# start of DOCUMENT EXTRACT

Mother of Briton facing execution in Congo appeals to David Cameron
April 11, 2012
Prime Minister David Cameron has today been urged to take action in the case of Joshua French, a British national facing execution in the Democratic Republic of Congo.
Despite significant doubts over their innocence and the fairness of their trial, co-defendants Joshua French and Tjostolv Moland, a Norwegian national known to his friends as Mike, lost their final appeal against charges of murder and espionage on Thursday 10th June 2010. They now face execution by firing squad, sharing 11 death sentences between them.
President Kabila of the Democratic Republic of Congo now has the power to reduce the men’s sentences and remove the possibility of execution. It is therefore vital that representations on Joshua’s behalf are now made at the highest levels of government; in particular, a clemency plea must come from Prime Minister himself to carry any weight.
In a letter to British Prime Minister David Cameron, Reprieve explains why it is now crucial that both he and Prime Minister Jens Stoltenberg of Norway get directly involved in the case, and supports the call of Joshua’s mother Kari Hilde that this be done without further delay.
Joshua’s mother, Kari Hilde said: “The decision whether or not to take Joshua’s life is in the hands of President Kabila. It is now essential that both the Norwegian and the British Prime Minister become involved and ask, on behalf of their nations, that these young men be spared. I request of the British Prime Minister to ask His Excellency President Kabila for a full pardon for my son. My son and his friend face excecution or life imprisonment, which in reality means death, and they deserve the full and unwavering support of their governments.”
French and Moland’s Norwegian lawyer Morten Furuholmen said: “Joshua and Mike are in real danger. It is time for our governments to ask their most senior officials to fight on behalf of these men. We have asked the Norwegian Prime Minister to get involved and it is essential that the British Prime Minister be part of these discussions. Together our Prime Ministers have a real chance of saving two lives. It is vital that they act now, before the wrong decision is made without them.”

# end of DOCUMENT EXTRACT
# start of DATASET RECORDS

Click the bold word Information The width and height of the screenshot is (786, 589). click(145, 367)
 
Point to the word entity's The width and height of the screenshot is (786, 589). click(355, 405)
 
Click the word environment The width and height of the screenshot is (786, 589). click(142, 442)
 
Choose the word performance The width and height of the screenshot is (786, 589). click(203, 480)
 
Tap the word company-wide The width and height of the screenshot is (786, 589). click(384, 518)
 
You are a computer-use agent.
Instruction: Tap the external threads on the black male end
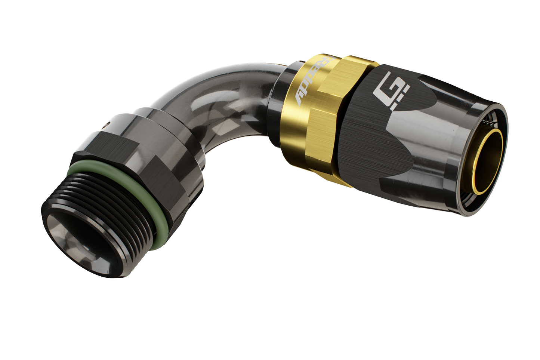coord(112,209)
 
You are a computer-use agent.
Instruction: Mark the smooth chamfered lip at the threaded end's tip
coord(56,232)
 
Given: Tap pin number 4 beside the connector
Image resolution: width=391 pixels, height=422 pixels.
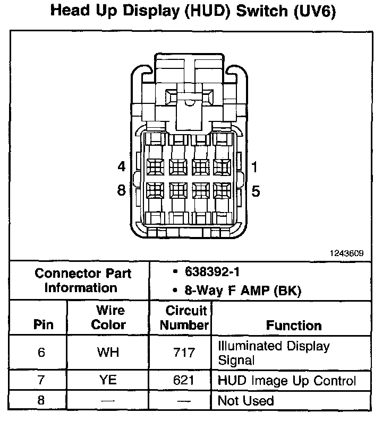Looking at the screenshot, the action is point(122,167).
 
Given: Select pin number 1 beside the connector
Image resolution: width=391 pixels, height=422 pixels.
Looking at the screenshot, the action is point(254,168).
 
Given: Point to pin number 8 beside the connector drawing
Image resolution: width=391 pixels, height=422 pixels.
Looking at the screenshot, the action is point(122,190).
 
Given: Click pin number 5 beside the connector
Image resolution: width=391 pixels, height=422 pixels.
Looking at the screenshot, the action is point(256,191).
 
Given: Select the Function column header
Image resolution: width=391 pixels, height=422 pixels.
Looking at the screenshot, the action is point(294,325).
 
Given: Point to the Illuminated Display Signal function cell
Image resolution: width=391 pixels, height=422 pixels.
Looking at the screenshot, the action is point(274,353).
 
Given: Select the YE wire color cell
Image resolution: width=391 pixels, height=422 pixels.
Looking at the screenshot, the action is point(108,380).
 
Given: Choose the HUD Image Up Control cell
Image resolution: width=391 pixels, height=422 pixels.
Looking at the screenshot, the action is point(286,380).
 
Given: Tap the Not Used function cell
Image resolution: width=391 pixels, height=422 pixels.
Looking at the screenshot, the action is point(245,400).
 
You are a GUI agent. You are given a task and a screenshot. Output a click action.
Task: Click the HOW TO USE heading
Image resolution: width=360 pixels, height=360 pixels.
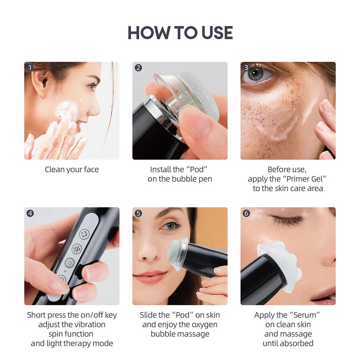click(x=180, y=33)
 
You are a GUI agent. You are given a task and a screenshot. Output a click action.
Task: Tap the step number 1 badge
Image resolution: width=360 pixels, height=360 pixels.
click(x=30, y=68)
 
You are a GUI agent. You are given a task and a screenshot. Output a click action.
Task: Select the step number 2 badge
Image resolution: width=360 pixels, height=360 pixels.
click(x=138, y=68)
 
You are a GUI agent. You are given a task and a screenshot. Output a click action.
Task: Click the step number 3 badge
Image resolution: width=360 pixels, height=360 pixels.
click(x=246, y=68)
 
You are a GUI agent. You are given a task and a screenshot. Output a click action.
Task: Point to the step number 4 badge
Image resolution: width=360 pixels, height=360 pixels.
click(x=30, y=213)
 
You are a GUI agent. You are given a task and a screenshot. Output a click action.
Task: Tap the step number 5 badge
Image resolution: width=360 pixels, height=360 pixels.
click(x=138, y=213)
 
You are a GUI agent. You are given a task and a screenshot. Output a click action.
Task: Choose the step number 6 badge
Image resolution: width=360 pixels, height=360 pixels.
click(x=246, y=213)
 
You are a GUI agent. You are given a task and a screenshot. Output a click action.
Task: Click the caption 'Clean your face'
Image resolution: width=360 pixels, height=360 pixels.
click(x=72, y=170)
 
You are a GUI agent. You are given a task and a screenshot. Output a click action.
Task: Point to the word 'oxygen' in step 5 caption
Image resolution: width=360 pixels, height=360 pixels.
click(x=204, y=324)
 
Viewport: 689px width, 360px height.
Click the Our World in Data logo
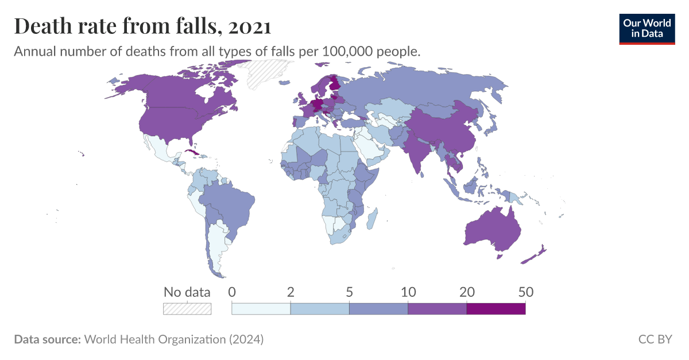click(647, 29)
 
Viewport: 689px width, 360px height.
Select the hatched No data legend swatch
click(187, 309)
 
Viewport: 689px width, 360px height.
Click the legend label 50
click(525, 292)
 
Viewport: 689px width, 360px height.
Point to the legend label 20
click(467, 292)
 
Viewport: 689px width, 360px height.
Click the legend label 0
click(232, 292)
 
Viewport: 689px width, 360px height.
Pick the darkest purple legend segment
click(496, 309)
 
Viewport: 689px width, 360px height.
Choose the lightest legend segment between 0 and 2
click(261, 309)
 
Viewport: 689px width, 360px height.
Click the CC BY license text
click(655, 339)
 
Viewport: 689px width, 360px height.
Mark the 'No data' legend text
click(187, 292)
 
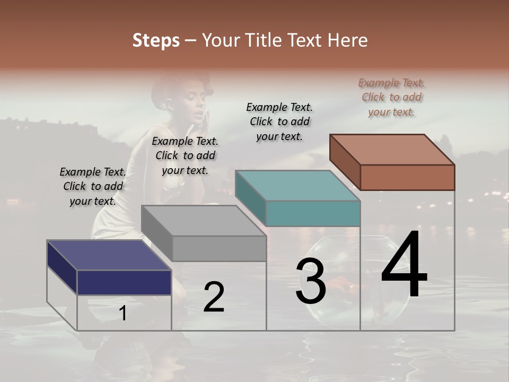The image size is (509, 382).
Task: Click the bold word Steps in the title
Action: click(x=156, y=40)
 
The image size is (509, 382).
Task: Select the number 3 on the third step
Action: click(x=311, y=282)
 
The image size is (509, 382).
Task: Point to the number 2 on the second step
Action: click(x=214, y=297)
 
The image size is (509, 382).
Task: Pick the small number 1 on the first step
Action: click(x=122, y=314)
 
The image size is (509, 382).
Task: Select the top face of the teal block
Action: click(x=297, y=186)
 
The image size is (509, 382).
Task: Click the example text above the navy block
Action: click(x=93, y=186)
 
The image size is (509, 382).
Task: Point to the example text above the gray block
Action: click(x=185, y=155)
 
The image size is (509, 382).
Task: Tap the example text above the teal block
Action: click(x=279, y=121)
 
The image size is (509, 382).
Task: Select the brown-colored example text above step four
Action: click(x=391, y=97)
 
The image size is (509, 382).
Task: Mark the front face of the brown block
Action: click(x=407, y=177)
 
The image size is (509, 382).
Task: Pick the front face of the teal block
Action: click(x=313, y=213)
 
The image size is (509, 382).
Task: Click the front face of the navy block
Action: click(x=124, y=282)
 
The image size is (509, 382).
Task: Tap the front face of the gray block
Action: click(x=219, y=248)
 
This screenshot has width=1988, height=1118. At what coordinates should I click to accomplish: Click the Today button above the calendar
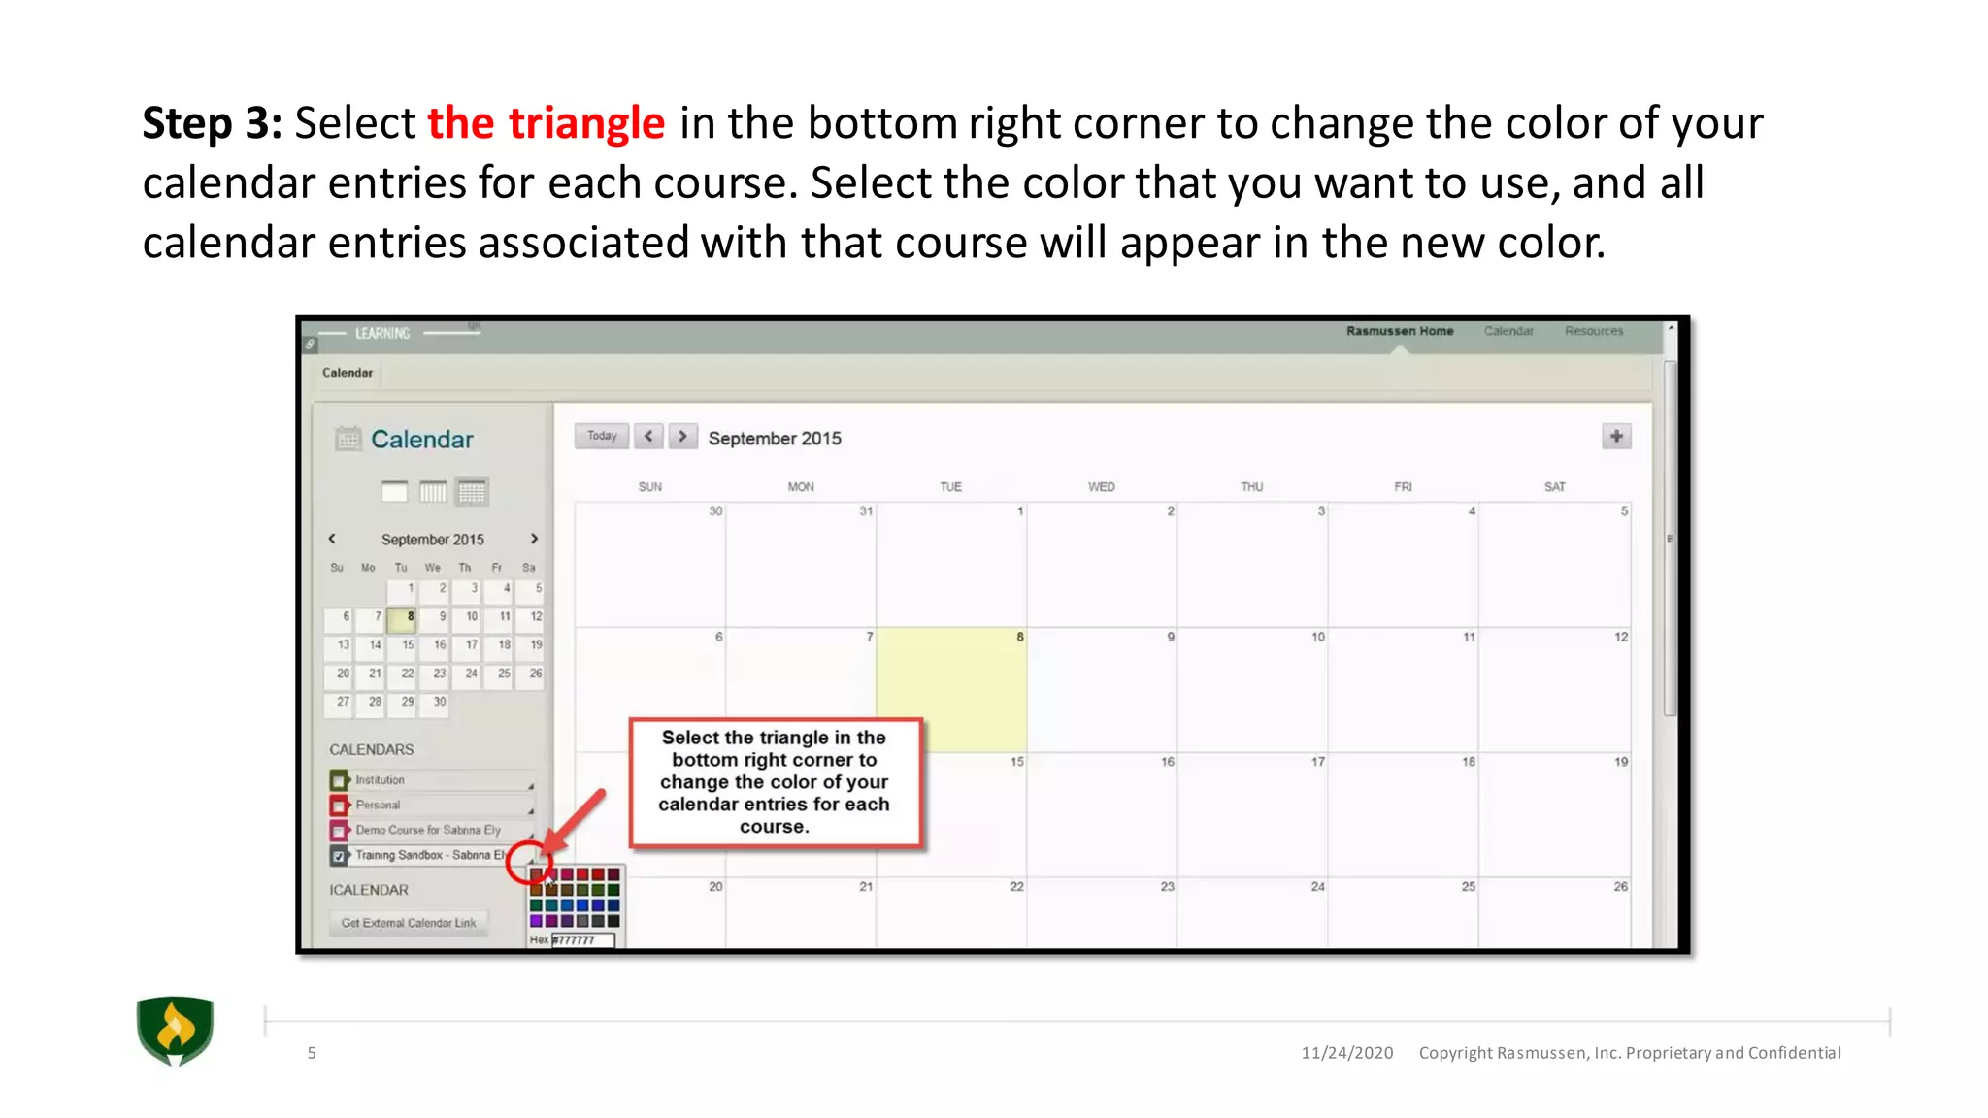[x=602, y=436]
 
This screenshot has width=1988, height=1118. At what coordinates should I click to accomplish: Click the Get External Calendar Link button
[x=409, y=923]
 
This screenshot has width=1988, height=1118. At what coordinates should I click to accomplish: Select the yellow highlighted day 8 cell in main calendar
[x=951, y=689]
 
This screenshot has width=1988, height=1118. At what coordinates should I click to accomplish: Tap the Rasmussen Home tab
[x=1400, y=331]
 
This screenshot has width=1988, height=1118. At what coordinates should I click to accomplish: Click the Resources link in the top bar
[x=1594, y=331]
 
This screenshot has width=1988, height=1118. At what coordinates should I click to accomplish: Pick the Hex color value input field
[x=583, y=939]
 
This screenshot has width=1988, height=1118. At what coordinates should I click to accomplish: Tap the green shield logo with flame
[x=175, y=1031]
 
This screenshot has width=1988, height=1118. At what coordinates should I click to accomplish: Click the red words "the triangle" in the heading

# end of DATASET RECORDS

- STATED GOAL 1 -
In the Joshua French article, transcribe the passage from "Despite significant doubts" to "carry any weight.".
- STATED GOAL 2 -
According to the Joshua French article, who is the Norwegian lawyer representing French and Moland?
- STATED GOAL 3 -
Say whether each statement agrees with the Joshua French article, and give yes or no along with the words from the article that decide it.
(a) French and Moland lost their final appeal against charges of murder and espionage.
(b) The two men face execution by hanging.
(c) Reprieve addressed its letter to President Kabila.

- FINAL ANSWER 1 -
Despite significant doubts over their innocence and the fairness of their trial, co-defendants Joshua French and Tjostolv Moland, a Norwegian national known to his friends as Mike, lost their final appeal against charges of murder and espionage on Thursday 10th June 2010. They now face execution by firing squad, sharing 11 death sentences between them.
President Kabila of the Democratic Republic of Congo now has the power to reduce the men’s sentences and remove the possibility of execution. It is therefore vital that representations on Joshua’s behalf are now made at the highest levels of government; in particular, a clemency plea must come from Prime Minister himself to carry any weight.

- FINAL ANSWER 2 -
Morten Furuholmen

- FINAL ANSWER 3 -
(a) Yes: "lost their final appeal against charges of murder and espionage"
(b) No: "They now face execution by firing squad"
(c) No: "In a letter to British Prime Minister David Cameron"